INSTRUCTIONS FOR THE TASK: Output all entries verbatim. Skip pictures.

• • • •

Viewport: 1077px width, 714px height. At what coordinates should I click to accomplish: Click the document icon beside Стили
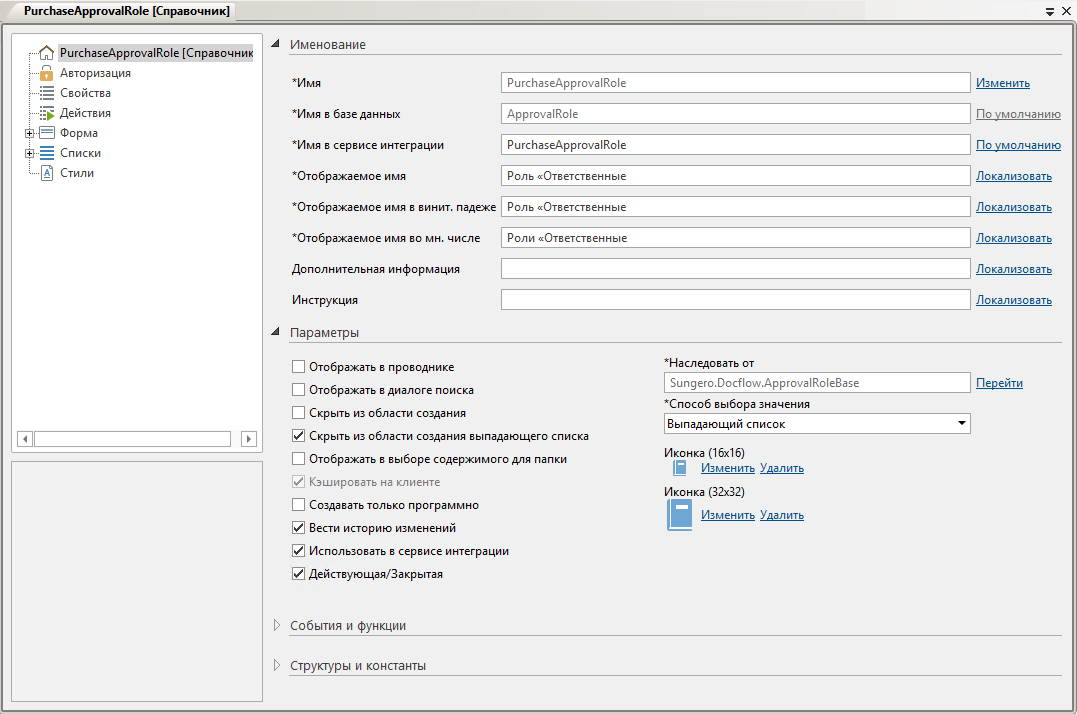coord(46,173)
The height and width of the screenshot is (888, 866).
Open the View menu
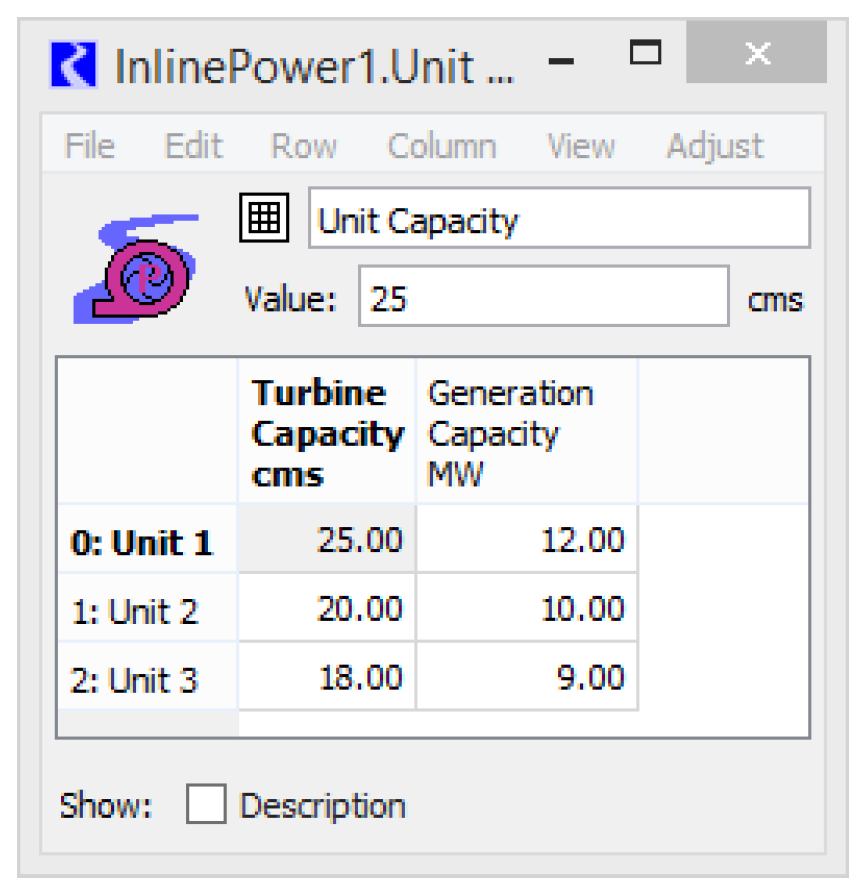(580, 146)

• • • •

ANSWER FOR THIS EXERCISE:
Viewport: 1077px width, 714px height. At what coordinates should I click to accomplish: Click the document icon beside Стили
coord(46,173)
The height and width of the screenshot is (888, 866).
Open the View menu
(580, 146)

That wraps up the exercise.